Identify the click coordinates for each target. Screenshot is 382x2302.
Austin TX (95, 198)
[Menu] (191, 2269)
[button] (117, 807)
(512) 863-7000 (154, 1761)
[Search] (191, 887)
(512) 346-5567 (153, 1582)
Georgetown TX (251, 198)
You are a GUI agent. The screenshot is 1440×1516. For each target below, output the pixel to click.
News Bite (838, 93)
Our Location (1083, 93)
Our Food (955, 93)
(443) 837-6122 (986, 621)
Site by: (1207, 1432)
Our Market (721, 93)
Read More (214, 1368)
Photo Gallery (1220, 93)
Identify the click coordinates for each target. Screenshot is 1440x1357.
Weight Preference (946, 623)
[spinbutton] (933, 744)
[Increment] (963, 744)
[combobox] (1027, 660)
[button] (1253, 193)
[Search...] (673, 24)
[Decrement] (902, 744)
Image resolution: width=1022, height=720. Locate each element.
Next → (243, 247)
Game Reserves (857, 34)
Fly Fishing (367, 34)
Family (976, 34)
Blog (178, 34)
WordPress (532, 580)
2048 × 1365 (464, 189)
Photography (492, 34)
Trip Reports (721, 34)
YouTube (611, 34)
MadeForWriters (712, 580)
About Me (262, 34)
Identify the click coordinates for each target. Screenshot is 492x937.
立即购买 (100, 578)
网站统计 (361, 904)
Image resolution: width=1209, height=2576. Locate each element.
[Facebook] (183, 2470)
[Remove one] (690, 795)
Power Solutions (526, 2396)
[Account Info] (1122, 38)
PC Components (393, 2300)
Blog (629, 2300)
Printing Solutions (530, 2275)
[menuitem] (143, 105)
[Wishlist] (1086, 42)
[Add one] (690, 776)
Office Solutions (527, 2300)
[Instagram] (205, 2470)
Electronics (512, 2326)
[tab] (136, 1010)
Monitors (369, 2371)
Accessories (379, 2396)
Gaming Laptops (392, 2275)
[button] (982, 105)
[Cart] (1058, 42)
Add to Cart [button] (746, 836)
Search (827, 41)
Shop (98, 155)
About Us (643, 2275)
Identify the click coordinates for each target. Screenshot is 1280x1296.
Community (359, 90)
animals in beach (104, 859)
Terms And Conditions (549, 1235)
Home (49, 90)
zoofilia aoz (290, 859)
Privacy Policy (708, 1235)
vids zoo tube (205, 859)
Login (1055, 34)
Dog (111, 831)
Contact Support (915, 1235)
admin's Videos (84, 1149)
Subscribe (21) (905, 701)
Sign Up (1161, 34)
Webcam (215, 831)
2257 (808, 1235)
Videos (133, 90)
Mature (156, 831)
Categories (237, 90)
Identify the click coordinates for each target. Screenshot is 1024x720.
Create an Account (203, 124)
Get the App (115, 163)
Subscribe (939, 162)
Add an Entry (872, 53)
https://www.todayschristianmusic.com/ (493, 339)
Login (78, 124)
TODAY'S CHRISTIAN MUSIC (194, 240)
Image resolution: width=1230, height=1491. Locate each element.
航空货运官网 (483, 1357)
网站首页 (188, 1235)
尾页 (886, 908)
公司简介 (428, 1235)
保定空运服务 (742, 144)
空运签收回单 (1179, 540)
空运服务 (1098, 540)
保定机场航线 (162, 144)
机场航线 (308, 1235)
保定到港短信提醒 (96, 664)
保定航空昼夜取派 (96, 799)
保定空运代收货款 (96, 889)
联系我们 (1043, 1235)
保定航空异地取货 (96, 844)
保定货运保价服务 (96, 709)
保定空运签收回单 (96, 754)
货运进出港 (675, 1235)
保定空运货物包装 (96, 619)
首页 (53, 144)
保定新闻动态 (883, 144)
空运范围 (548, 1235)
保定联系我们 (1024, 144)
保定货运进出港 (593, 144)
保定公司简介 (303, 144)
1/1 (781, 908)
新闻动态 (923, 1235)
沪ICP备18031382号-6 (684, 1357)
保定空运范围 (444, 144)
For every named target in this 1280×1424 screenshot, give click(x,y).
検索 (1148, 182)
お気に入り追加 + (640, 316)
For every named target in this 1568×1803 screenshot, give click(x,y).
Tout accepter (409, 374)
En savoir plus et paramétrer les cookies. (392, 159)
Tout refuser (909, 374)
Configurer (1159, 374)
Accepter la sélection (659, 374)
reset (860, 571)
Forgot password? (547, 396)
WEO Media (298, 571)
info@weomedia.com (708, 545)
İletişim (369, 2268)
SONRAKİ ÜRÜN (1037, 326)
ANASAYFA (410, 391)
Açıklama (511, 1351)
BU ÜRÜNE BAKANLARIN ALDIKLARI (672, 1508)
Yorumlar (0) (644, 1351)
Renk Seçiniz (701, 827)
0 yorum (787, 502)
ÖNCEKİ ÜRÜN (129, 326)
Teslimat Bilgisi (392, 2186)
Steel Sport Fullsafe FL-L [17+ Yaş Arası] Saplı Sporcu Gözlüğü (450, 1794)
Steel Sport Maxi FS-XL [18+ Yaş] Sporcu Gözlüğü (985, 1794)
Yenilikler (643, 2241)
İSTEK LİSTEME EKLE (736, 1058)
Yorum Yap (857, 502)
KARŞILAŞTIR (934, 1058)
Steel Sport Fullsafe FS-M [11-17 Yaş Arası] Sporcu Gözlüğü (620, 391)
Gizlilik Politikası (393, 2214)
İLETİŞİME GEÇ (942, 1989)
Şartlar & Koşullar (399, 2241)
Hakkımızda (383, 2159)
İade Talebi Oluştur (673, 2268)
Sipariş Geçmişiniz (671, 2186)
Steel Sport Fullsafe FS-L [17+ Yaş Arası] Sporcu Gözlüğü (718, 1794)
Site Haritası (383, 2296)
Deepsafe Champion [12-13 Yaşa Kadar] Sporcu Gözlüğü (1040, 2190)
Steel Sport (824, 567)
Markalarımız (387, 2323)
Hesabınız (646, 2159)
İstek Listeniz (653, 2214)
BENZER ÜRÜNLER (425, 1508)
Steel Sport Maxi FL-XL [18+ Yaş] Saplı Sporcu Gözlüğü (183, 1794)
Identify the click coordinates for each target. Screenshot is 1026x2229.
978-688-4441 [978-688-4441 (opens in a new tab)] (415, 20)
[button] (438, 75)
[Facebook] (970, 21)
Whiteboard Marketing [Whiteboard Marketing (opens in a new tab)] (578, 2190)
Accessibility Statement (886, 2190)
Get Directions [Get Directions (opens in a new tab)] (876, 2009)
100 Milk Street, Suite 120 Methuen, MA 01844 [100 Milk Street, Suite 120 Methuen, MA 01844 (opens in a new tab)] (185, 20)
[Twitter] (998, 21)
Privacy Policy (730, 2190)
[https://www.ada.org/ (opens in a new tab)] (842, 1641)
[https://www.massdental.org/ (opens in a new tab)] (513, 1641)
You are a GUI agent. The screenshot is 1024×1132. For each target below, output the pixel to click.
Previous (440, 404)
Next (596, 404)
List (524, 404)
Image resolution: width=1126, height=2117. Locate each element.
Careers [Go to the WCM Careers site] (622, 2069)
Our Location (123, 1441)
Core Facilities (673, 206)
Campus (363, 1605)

● ● ● ● ● ● ●

Trasla di 51 le coordinate nelle righe che vanno da quella con "Subscribe (21) (905, 701)" fino a quella con "お気に入り追加 + (640, 316)", estremi compresi. Riscrivi soltanto queste righe, tutte e senza omissioni, sommando 51 a ciascun valore x e y.

Subscribe (21) (956, 752)
Sign Up (1212, 85)
Webcam (266, 882)
2257 (859, 1286)
Videos (184, 141)
Mature (207, 882)
Categories (288, 141)
Identify the click coordinates for each target. Screenshot is 1024x720.
Create an Account (254, 175)
Get the App (166, 214)
Subscribe (990, 213)
Add an Entry (923, 104)
https://www.todayschristianmusic.com/ (544, 390)
Login (129, 175)
TODAY'S CHRISTIAN MUSIC (245, 291)
Image resolution: width=1230, height=1491. Locate each element.
航空货运官网 (534, 1408)
网站首页 (239, 1286)
尾页 (937, 959)
公司简介 (479, 1286)
保定空运服务 (793, 195)
空运签收回单 (1230, 591)
空运服务 (1149, 591)
保定机场航线 (213, 195)
机场航线 (359, 1286)
保定到港短信提醒 (147, 715)
保定航空昼夜取派 (147, 850)
保定空运代收货款 (147, 940)
联系我们 (1094, 1286)
保定航空异地取货 (147, 895)
保定货运保价服务 (147, 760)
保定空运签收回单 (147, 805)
货运进出港 (726, 1286)
保定空运货物包装 (147, 670)
首页 (104, 195)
保定新闻动态 (934, 195)
空运范围 (599, 1286)
保定联系我们 (1075, 195)
保定货运进出港 (644, 195)
保定公司简介 (354, 195)
1/1 (832, 959)
新闻动态 (974, 1286)
沪ICP备18031382号-6 (735, 1408)
保定空运范围 (495, 195)
For every named target in this 1280×1424 screenshot, give click(x,y).
検索 (1199, 233)
お気に入り追加 + (691, 367)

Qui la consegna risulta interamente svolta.